• **Text provided**:

+ + + +

And so, he took her by the hand and slowly helped her up the snowy hill as he brushed aside his own tears with the back of his old and withered hand.

The journey up the hill was hard for their old bodies in the steep snow. As they stepped over the little knoll at the crest of the hill, they paused to rest, looking up to the top of the hill the old couple gasped and fell to their knees in amazement at the incredible beauty before them.

Seemingly, every glorious, brilliant star in the heavens was caught up in the glittering, snow-frosted branches of their beloved pine, and it was aglow with heavenly candles. And poised on its top most bough, a crystal crescent moon glistened like spun glass. Never had a mere mortal created a Christmas tree such as this. They were breathless as the old man held his wife tighter in his arms.

Suddenly, the old man gave a cry of wonder and incredible joy. Amazed and mystified, he took his wife by the hand and pulled her forward. There, beneath the tree, in resplendent glory, a mist hovering over and glowing in the darkness was their Christmas gift. Shadows glistening in the night light.

Bedded down about the "Old One" close to the trunk of the tree, was the entire herd, safe.

+ + + +

• **Given entries**:
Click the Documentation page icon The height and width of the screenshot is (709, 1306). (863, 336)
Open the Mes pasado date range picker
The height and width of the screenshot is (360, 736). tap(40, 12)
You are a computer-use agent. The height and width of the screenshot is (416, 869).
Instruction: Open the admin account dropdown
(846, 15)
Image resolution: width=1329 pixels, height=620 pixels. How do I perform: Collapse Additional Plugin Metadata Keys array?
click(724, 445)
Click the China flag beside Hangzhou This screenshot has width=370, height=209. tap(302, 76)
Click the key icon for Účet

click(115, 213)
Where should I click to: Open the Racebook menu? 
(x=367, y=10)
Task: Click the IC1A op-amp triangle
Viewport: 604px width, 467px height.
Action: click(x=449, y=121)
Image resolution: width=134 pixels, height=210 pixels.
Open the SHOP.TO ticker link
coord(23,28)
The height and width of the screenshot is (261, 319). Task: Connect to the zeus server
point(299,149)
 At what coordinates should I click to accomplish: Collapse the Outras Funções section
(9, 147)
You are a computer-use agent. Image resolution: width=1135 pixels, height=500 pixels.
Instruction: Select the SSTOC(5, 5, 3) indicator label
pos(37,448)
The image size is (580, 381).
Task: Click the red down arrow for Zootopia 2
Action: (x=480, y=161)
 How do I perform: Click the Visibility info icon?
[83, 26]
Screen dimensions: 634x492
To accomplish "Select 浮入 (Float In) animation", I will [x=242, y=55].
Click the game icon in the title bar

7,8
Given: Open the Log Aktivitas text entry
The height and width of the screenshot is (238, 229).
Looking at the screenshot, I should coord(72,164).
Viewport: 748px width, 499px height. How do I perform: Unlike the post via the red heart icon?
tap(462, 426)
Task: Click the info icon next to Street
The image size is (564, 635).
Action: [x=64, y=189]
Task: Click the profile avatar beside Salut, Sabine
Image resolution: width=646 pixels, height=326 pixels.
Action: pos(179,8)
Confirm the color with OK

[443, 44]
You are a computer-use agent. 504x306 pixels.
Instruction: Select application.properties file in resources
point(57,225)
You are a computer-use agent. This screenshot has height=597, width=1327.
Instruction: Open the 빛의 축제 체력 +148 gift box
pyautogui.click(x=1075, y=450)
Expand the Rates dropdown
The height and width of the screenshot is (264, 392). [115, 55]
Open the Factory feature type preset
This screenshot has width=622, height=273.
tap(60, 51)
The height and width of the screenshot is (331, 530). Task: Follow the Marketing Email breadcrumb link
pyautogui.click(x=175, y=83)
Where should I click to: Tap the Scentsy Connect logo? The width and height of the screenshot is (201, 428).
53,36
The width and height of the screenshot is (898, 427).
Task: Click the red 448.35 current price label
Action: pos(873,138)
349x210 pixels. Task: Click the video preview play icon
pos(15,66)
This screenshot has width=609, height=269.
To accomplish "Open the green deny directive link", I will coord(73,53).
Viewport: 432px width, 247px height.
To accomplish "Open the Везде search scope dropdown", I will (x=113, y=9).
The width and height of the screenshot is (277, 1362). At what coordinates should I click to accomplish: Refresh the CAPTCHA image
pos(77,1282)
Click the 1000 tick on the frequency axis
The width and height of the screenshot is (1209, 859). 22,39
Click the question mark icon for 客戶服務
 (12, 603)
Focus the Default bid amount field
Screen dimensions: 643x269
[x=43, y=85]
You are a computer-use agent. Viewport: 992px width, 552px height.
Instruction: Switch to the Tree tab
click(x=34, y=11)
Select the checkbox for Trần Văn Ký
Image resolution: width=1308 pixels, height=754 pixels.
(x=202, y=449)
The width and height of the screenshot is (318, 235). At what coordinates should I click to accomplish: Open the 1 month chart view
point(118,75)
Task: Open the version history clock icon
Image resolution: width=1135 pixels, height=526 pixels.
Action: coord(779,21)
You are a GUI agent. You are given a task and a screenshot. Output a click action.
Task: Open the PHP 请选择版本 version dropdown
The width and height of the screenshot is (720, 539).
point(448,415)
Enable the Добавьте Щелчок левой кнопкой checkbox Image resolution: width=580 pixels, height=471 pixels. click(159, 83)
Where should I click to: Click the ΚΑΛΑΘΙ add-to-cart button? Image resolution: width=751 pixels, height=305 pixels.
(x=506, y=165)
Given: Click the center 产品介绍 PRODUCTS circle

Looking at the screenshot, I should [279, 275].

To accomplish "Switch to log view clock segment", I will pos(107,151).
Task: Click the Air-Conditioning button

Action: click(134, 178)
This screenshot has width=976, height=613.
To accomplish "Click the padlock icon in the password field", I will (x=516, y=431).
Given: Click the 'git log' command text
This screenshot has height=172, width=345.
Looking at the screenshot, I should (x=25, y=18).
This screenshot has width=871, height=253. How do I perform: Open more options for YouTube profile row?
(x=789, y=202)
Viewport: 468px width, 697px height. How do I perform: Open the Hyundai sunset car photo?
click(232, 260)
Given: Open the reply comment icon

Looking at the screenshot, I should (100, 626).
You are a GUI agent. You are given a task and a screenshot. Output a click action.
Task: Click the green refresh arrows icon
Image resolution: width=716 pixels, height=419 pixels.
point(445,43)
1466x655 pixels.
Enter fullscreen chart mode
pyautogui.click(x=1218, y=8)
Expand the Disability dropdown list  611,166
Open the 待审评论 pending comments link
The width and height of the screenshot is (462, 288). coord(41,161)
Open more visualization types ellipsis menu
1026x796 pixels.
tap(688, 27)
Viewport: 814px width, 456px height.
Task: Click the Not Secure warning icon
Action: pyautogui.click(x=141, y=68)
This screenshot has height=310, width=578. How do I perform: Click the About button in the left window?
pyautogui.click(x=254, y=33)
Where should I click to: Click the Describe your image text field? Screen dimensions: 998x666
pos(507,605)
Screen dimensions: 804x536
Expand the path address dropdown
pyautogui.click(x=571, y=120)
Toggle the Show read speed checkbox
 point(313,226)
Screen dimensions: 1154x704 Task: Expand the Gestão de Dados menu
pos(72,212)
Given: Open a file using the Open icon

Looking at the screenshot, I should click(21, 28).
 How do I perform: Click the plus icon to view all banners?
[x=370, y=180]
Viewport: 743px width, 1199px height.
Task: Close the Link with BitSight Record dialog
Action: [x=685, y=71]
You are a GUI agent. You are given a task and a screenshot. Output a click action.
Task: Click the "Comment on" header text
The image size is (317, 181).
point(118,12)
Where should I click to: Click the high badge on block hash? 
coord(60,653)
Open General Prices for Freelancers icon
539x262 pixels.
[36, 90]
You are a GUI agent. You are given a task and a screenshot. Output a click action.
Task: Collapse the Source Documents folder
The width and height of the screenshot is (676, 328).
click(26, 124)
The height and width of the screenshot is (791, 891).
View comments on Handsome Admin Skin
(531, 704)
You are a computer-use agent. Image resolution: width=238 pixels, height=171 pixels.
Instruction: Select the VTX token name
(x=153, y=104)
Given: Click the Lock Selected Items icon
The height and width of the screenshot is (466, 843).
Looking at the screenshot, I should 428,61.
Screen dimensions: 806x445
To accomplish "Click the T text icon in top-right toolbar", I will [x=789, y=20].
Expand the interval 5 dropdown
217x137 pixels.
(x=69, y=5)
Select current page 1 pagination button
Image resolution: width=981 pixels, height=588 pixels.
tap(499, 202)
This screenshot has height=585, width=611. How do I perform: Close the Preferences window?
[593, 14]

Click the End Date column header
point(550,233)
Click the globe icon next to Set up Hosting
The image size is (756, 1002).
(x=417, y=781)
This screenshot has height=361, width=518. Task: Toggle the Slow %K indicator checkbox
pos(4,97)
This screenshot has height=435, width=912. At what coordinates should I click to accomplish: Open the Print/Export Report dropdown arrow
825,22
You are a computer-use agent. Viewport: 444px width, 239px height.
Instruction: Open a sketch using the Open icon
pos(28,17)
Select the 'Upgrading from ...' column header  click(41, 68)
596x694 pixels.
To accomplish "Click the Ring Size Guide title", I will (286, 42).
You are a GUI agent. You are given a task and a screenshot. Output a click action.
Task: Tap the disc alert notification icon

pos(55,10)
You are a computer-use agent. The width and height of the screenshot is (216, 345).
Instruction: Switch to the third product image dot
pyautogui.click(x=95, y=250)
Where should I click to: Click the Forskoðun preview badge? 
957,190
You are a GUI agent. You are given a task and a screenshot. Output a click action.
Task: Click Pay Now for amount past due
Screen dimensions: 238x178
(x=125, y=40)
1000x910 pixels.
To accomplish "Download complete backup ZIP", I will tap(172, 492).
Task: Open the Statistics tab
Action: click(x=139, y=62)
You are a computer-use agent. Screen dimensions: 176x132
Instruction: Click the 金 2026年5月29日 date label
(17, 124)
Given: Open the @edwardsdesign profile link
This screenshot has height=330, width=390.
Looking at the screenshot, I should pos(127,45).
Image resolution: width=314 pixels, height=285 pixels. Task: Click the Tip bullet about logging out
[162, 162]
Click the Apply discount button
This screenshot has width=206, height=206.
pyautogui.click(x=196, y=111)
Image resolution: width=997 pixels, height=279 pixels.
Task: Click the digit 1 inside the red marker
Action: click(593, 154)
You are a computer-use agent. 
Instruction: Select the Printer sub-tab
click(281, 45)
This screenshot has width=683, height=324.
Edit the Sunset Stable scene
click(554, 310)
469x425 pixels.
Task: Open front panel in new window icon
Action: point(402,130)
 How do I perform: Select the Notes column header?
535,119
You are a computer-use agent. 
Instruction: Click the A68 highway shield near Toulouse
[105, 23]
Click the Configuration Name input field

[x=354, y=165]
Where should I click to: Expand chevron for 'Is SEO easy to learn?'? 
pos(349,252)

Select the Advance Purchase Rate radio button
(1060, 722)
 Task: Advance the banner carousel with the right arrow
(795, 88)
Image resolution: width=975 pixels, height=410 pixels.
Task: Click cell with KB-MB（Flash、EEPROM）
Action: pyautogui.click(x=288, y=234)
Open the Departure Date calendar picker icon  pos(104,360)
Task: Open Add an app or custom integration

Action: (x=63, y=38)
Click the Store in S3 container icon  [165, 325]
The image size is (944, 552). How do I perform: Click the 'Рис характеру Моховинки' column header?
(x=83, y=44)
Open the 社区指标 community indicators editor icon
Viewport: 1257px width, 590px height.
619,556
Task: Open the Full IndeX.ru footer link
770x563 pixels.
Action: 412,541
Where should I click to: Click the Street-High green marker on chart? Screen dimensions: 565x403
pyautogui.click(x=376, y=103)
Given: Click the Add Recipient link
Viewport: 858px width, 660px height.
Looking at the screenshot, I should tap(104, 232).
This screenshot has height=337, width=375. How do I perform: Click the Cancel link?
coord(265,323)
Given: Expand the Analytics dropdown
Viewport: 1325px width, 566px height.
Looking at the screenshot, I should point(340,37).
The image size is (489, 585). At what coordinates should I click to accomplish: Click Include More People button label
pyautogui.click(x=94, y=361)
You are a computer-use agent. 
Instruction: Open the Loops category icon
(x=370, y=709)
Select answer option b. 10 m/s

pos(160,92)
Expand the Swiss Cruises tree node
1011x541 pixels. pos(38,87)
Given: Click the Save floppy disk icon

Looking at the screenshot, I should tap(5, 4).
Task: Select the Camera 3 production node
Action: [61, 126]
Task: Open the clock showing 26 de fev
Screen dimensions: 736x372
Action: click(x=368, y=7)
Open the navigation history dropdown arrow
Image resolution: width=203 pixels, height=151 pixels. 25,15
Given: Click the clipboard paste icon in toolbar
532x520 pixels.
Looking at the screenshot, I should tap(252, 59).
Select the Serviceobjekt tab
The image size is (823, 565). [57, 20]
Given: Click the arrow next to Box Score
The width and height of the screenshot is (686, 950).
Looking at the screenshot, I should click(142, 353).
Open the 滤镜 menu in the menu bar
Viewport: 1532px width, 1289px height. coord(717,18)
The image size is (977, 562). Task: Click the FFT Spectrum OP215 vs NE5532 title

+ + + +

• **Exercise set**:
1. In the story of the old couple's pine, replace "pine" with "spruce" and give the passage from "Seemingly, every glorious, brilliant" up to and including "in his arms.".
2. Answer these from the story of the old couple's pine:
(a) Where did the couple pause to rest?
(b) What was poised on the tree's top most bough?
(c) Where was the herd bedded down?
3. Please carry the story of the old couple's pine forward, starting right after its final sentence.
None of the items are needed for what comes next.

• **Answers for the tasks**:
1.
Seemingly, every glorious, brilliant star in the heavens was caught up in the glittering, snow-frosted branches of their beloved spruce, and it was aglow with heavenly candles. And poised on its top most bough, a crystal crescent moon glistened like spun glass. Never had a mere mortal created a Christmas tree such as this. They were breathless as the old man held his wife tighter in his arms.

2.
(a) At the little knoll at the crest of the hill.
(b) A crystal crescent moon.
(c) About the "Old One," close to the trunk of the tree.

3.
At the first hint of smoke, she had pushed the door ajar with her muzzle and had led the horses through it. Slowly and with great dignity, never looking back, she had led them up the hill, stepping cautiously through the snow. The foals were frightened and dashed about. The skittish yearlings looked back at the crackling, hungry flames, and tucked their tails under them as they licked their lips and hopped like rabbits. The mares that were in foal with a new years crop of babies, pressed uneasily against the "Old One" as she moved calmly up the hill and to safety beneath the pine. And now, she lay among them and gazed at the faces of the old man and his wife.

Those she loved she had not disappointed. Her body was brittle with years, tired from the climb, but the golden eyes were filled with devotion as she offered her gift---

Because of love. Only Because of love.

Tears flowed as the old couple shouted their praise and joy. And again the peace of love filled their hearts.

This is a true story.
 

Variations:   A version dating to 2005 presents "The Old One" as a goat rather than a horse.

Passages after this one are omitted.